Appel à la grève chez France Télévisions pour la soirée électorale

AFP 25.03.2014

Le syndicat Force ouvrière entend réclamer une amélioration du sort des intermittents du groupe.

Le syndicat Force ouvrière de France Télévisions a déposé un préavis de grève pour dimanche, journée du second tour des municipales, pour «la défense des salariés intermittents» du groupe audiovisuel public, a-t-il annoncé mardi.

«Dans le nouvel accord collectif, signé le 28 mai 2013 et entré en application le 1er janvier 2014, n’ont pas été prises en compte tout un tas de spécificités concernant les intermittents du spectacle, comme les primes de week-end, de sortie, les indemnités de voyages, a déclaré à l’AFP Eric Vial, délégué syndical FO à France Télévisions. Du coup, des intermittents se sont retrouvés avec des baisses de salaires conséquentes, de - 30% en moyenne, et pouvant aller jusqu’à - 70% dans les cas les plus extrêmes.»

«On essaye de trouver un accord avec France Télévisions qui nous dit que ça va se régler ou que c’est un problème de logiciel», précise Eric Vial, qui demande également l’embauche d’un maximum des intermittents de France Télévisions.

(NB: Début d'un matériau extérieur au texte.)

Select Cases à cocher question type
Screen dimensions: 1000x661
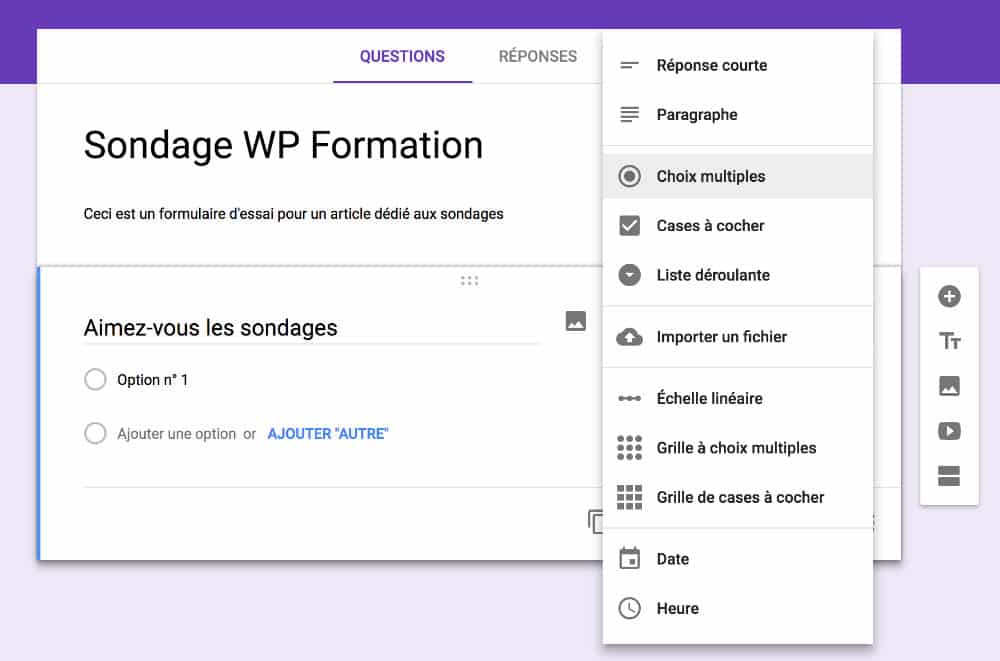point(709,225)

FO, qui a recueilli 10,9% des voix aux dernières élections professionnelles à France Télévisions, «appelle les salariés de France Télévisions à cesser leur travail le dimanche 30 mars 2014, pour une durée de 24 heures si, lors des négociations du 27 mars sur l’avenant à l’accord collectif, aucune réponse concrète n’est apportée par la direction», écrit le syndicat dans son communiqué. Le préavis de grève court pour toute la journée de dimanche. Interrogée par l’AFP, la direction n’a pas souhaité faire de commentaire.

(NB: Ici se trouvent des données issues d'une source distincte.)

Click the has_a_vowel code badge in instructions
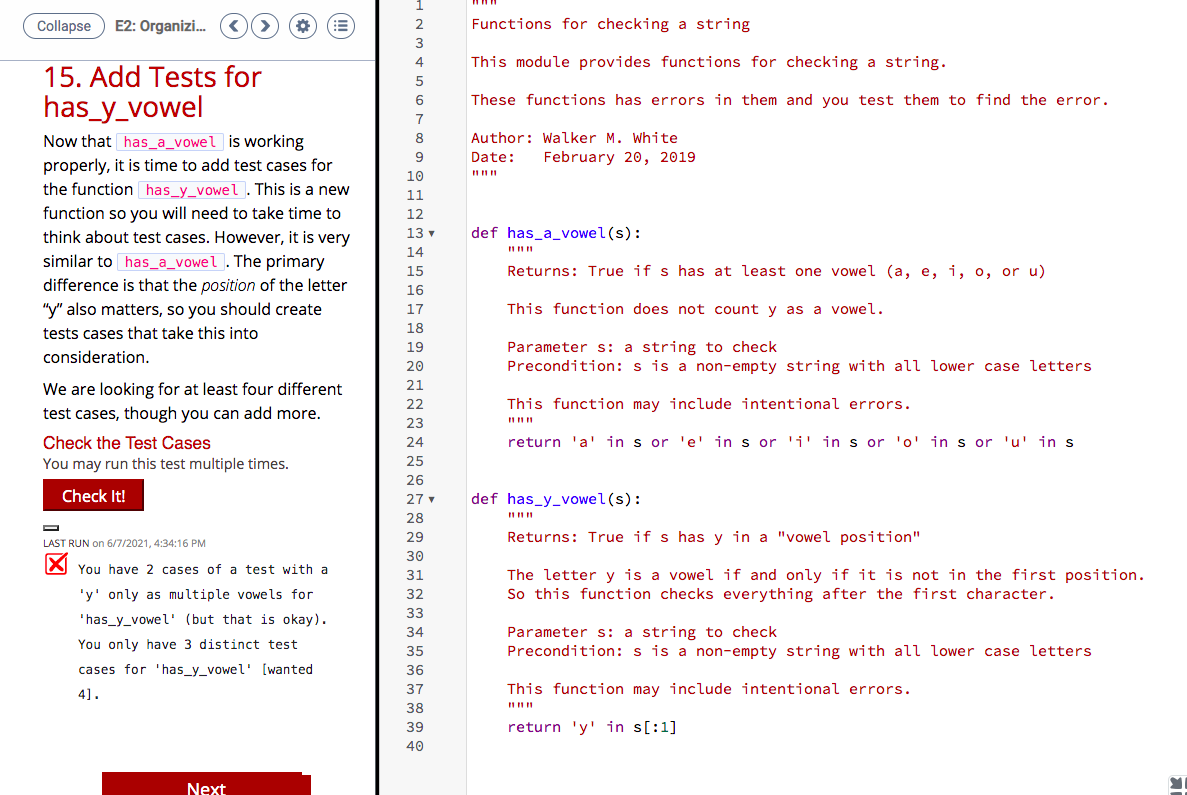 coord(169,142)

Selon Eric Vial, les intermittents représentent 17 à 18% (en équivalent temps plein) des quelque 10 000 salariés du groupe alors que pour la direction, ils ne sont que 8 à 9%. Ce préavis de grève à France Télévisions intervient alors que patronat et syndicats se sont entendus dans la nuit de vendredi à samedi, à l’issue de négociations au forceps, sur de nouvelles règles d’indemnisation des chômeurs, qui durcissent le régime des cadres, seniors et intermittents, pour dégager des économies.